26: What sayest thou of him that hath opened thy eyes?

25-He shall now of the doctrine.

At that time, about the midst of the feast, Jesus went up into the temple and taught. And the Jews wondered, saying: “How doth this man know letters, having never learned?” Jesus answered them and said: “My doctrine is not mine, but his that sent me. If any man will do the will of him, he shall know of the doctrine, whether it be of God, or whether I speak of myself. He that speaketh of himself seeketh his own glory: but he that seeketh the glory of him that sent him, he is true and there is no injustice in him. Did not Moses give you the law, and yet none of you keepeth the law? Why seek you to kill me?” The multitude answered and said: “Thou hast a devil.

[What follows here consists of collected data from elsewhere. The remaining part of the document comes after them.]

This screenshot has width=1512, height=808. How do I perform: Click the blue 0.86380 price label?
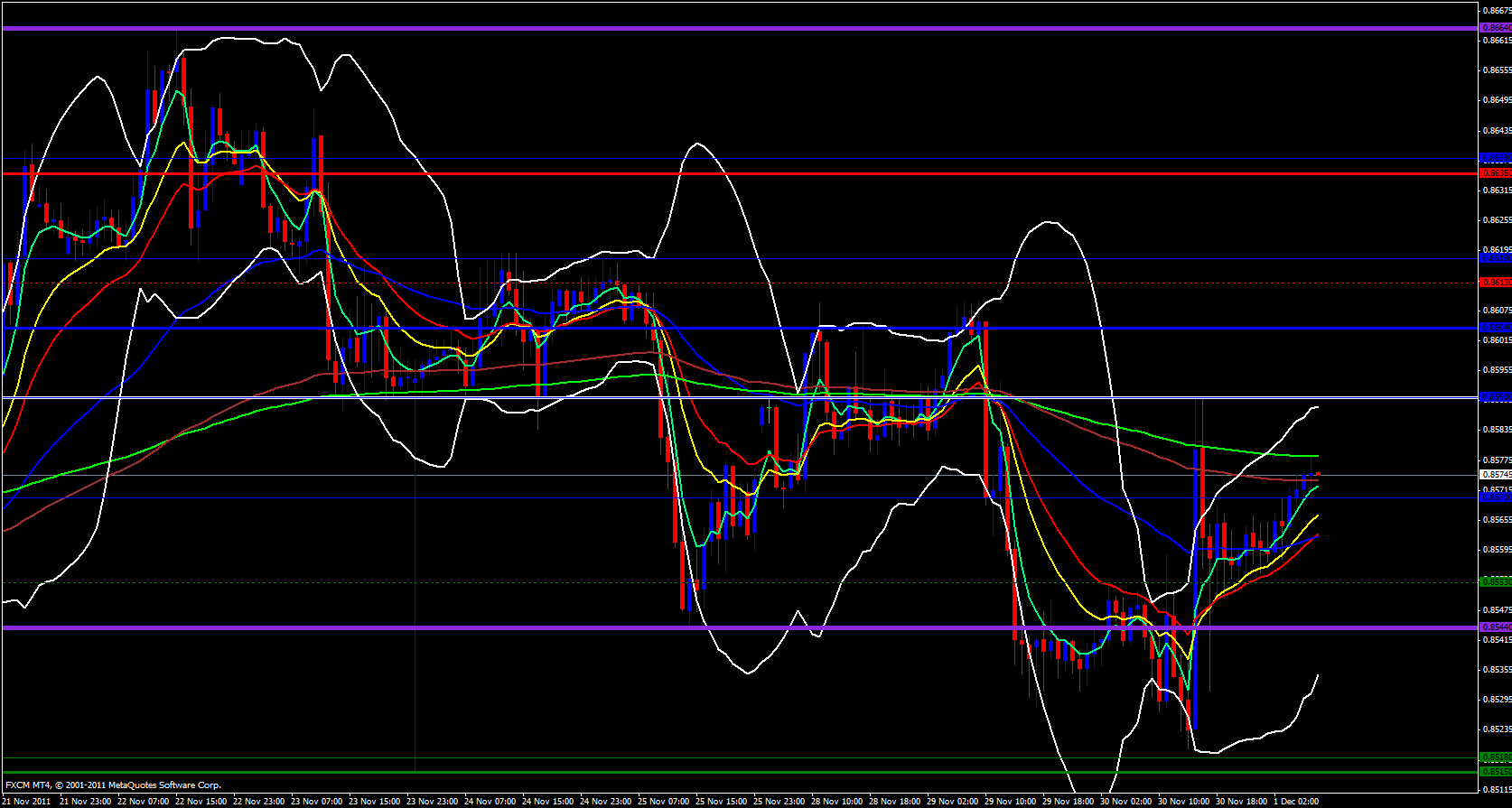(x=1495, y=158)
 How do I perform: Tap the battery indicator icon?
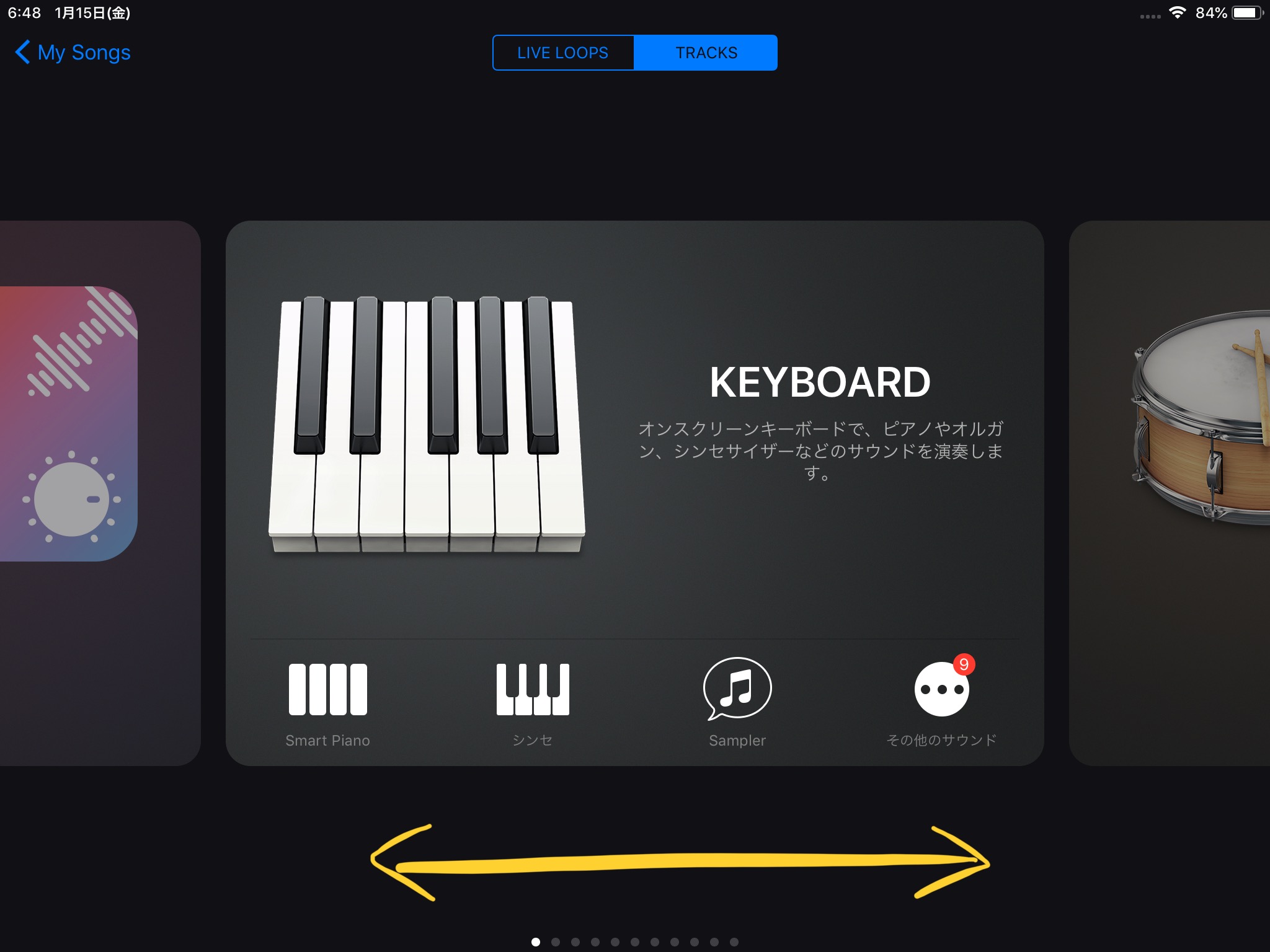point(1248,12)
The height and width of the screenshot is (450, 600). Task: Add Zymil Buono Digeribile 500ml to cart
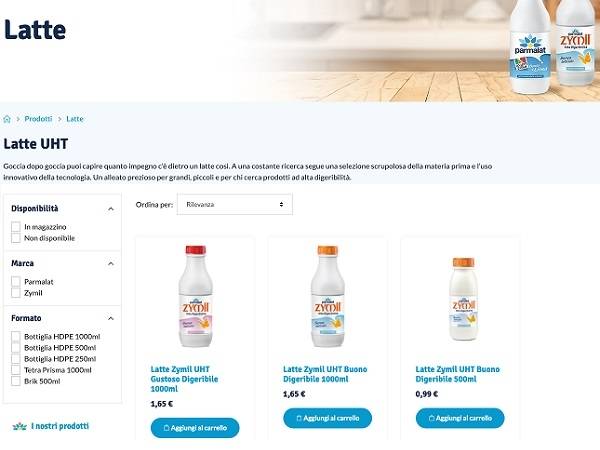point(460,418)
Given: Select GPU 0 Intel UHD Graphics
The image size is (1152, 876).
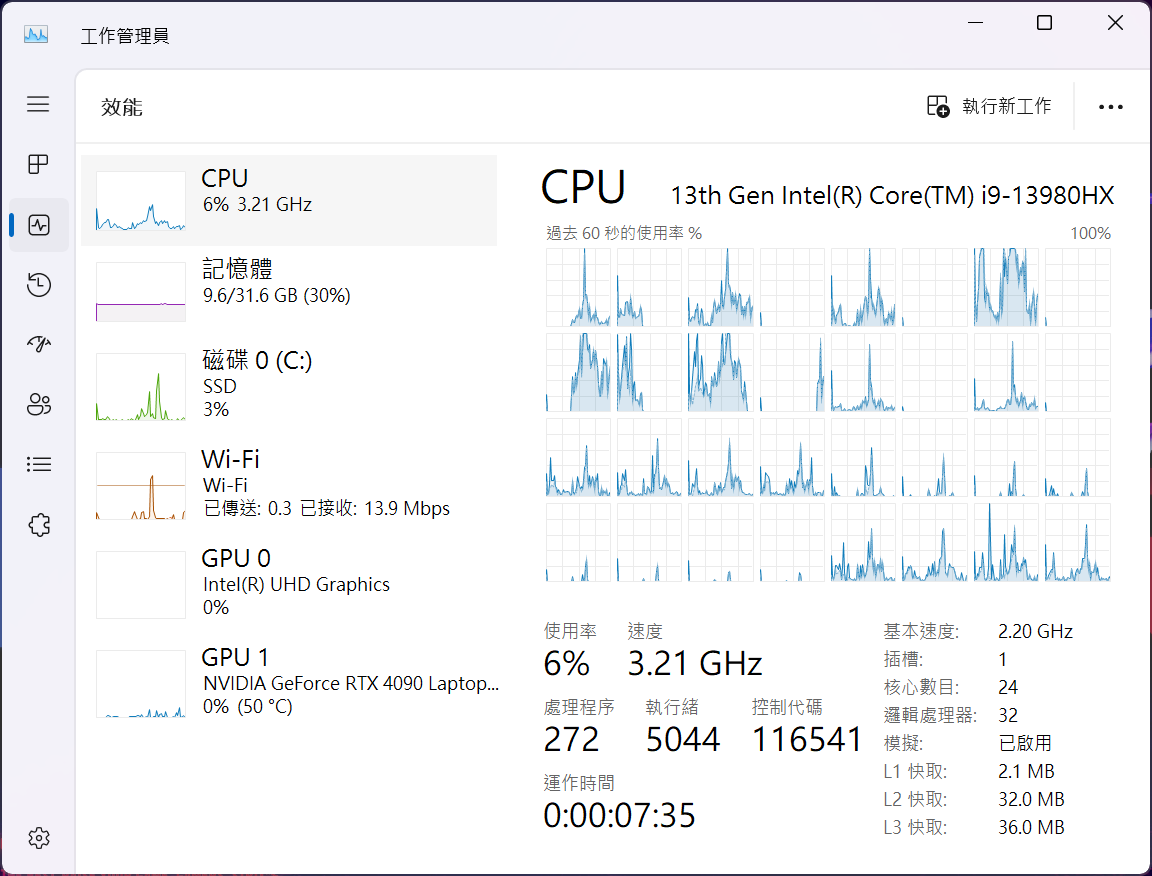Looking at the screenshot, I should pyautogui.click(x=288, y=583).
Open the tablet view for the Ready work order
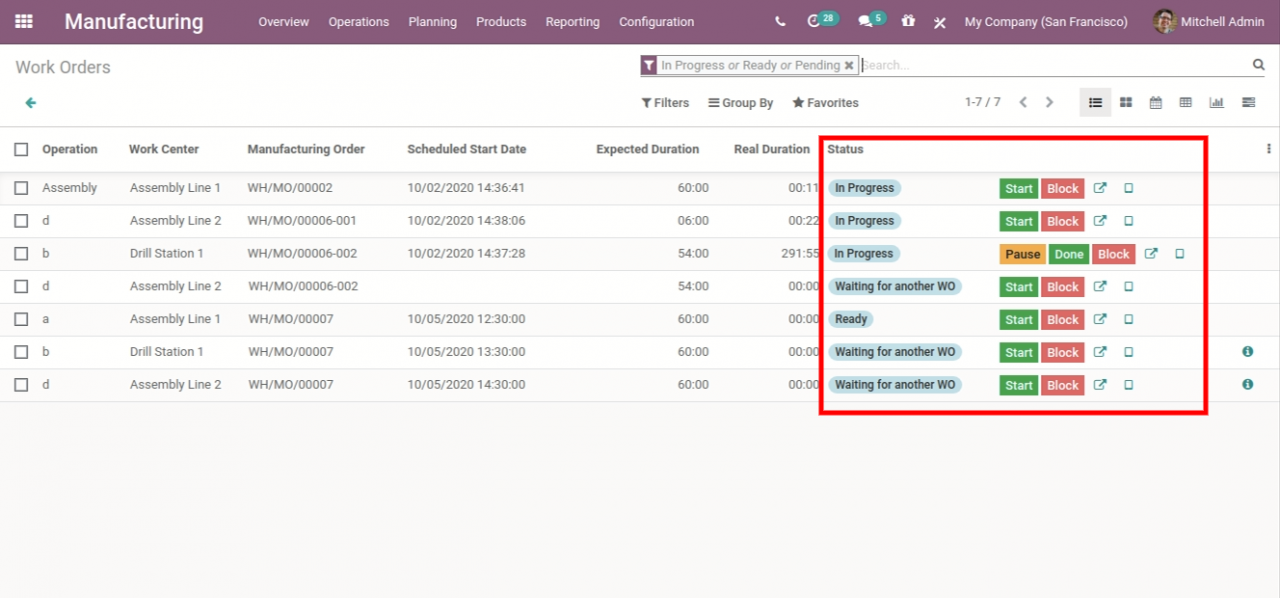The height and width of the screenshot is (598, 1280). pyautogui.click(x=1128, y=319)
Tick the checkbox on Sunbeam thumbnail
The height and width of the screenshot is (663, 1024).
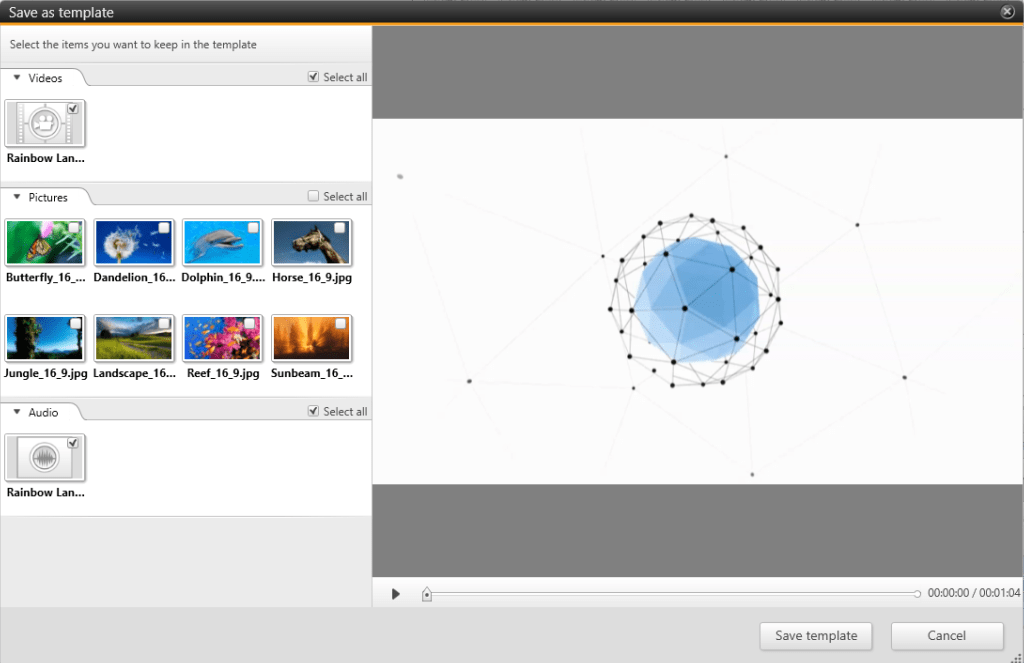click(x=340, y=324)
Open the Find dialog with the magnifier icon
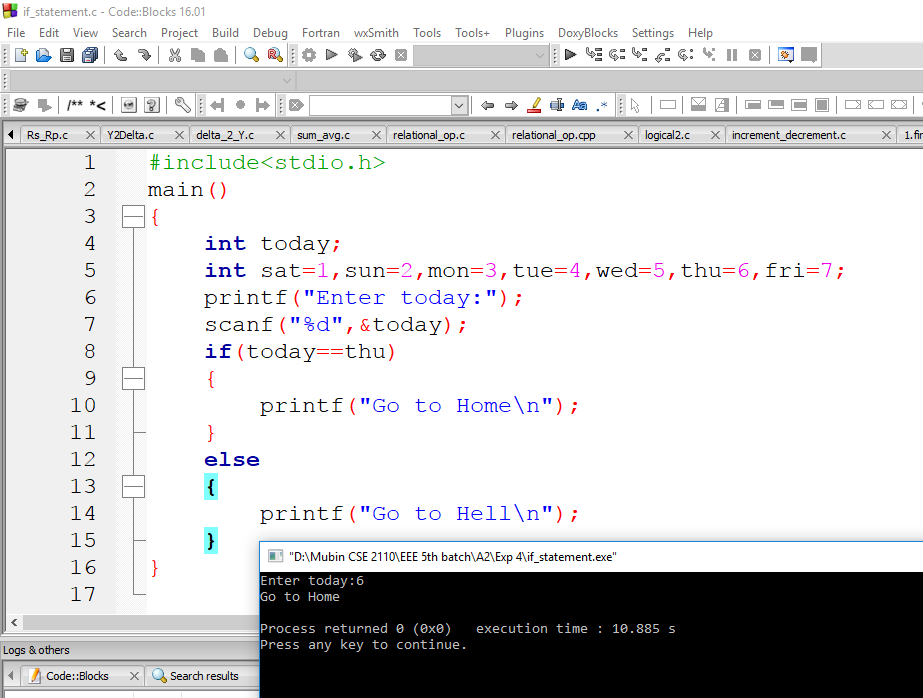The width and height of the screenshot is (923, 698). 252,56
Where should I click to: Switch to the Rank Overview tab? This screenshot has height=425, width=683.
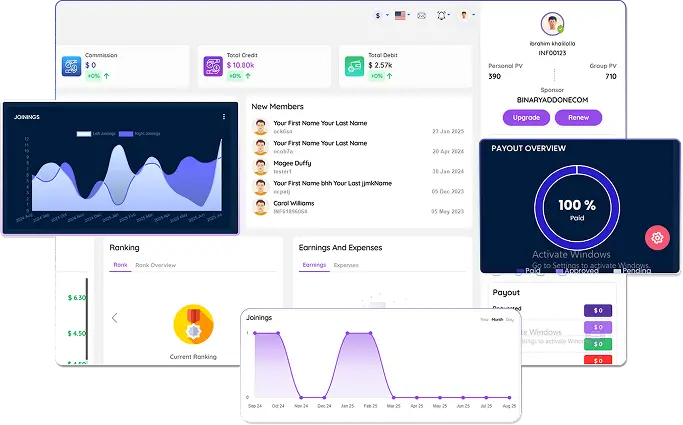(x=155, y=265)
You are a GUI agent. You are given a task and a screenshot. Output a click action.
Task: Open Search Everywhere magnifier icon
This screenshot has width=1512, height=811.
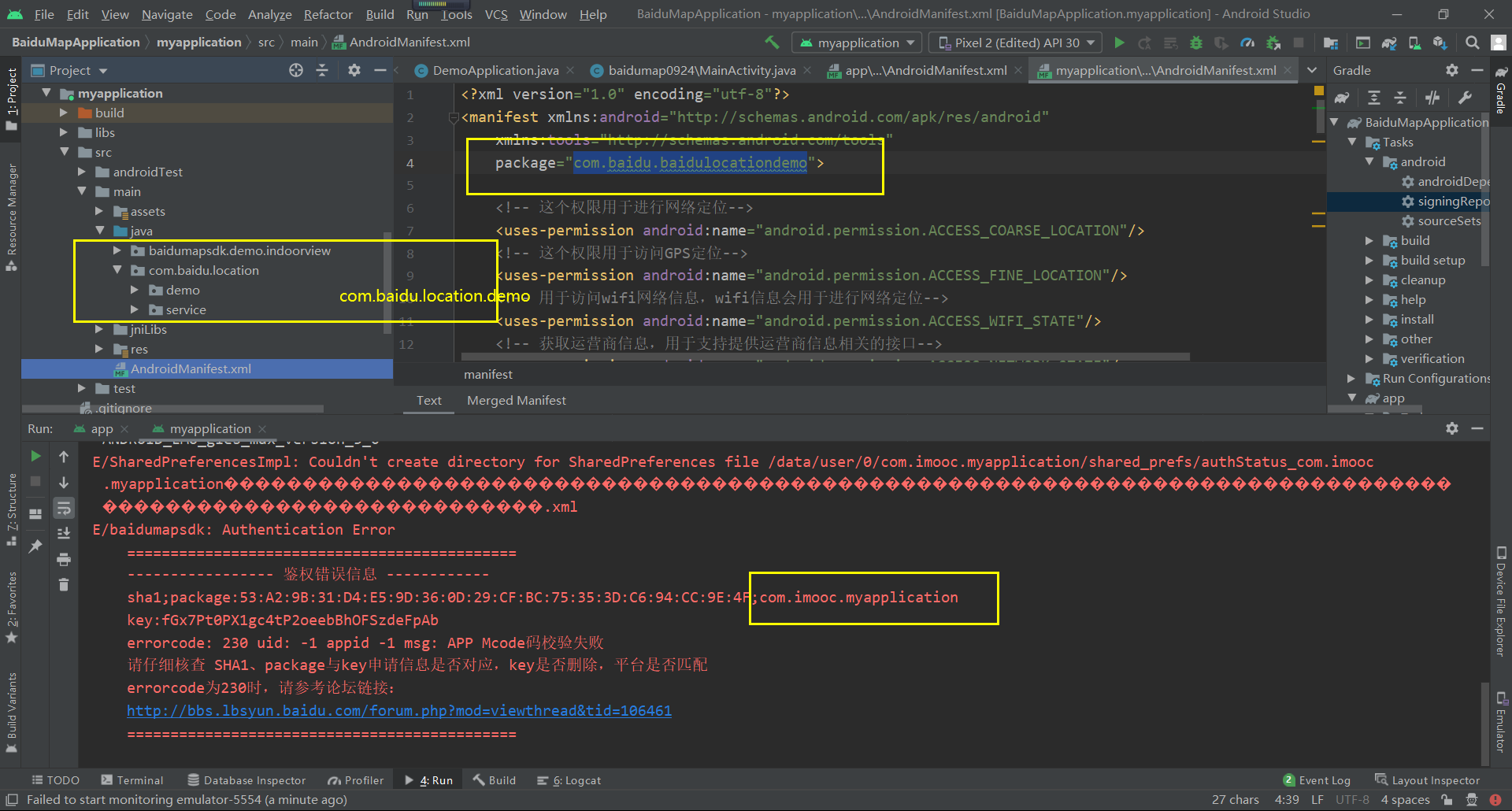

Who seeketh to kill thee?” Jesus answered and said to them: “One work I have done: and you all wonder. Therefore, Moses gave you circumcision (not because it is of Moses, but of the fathers): and on the sabbath day you circumcise a man. If a man receive circumcision on the sabbath day, that the law of Moses may not be broken: are you angry at me, because I have healed the whole man on the sabbath day? Judge not according to the appearance: but judge just judgment.” Some therefore of Jerusalem said: “Is not this he whom they seek to kill? And behold, he speaketh openly: and they say nothing to him. Have the rulers known for a truth that this is the Christ? But we know this man, whence he is: but when the Christ cometh, no man knoweth, whence he is.”
Jesus therefore cried out in the temple, teaching and saying: “You both know me, and you know whence I am. And I am not come of myself: but he that sent me is true, whom you know not. I know him, because I am from him: and he hath sent me.” They sought therefore to apprehend him: and no man laid hands on him, because his hour was not yet come. But of the people many believed in him.
John 7:14-31

This week, the Roman church came out with a statement regarding the blessing of same-sex unions. That statement, found here, says in part:

Blessings belong to the category of the sacramentals, whereby the Church “calls us to praise God, encourages us to implore his protection, and exhorts us to seek his mercy by our holiness of life”. In addition, they “have been established as a kind of imitation of the sacraments, blessings are signs above all of spiritual effects that are achieved through the Church’s intercession”.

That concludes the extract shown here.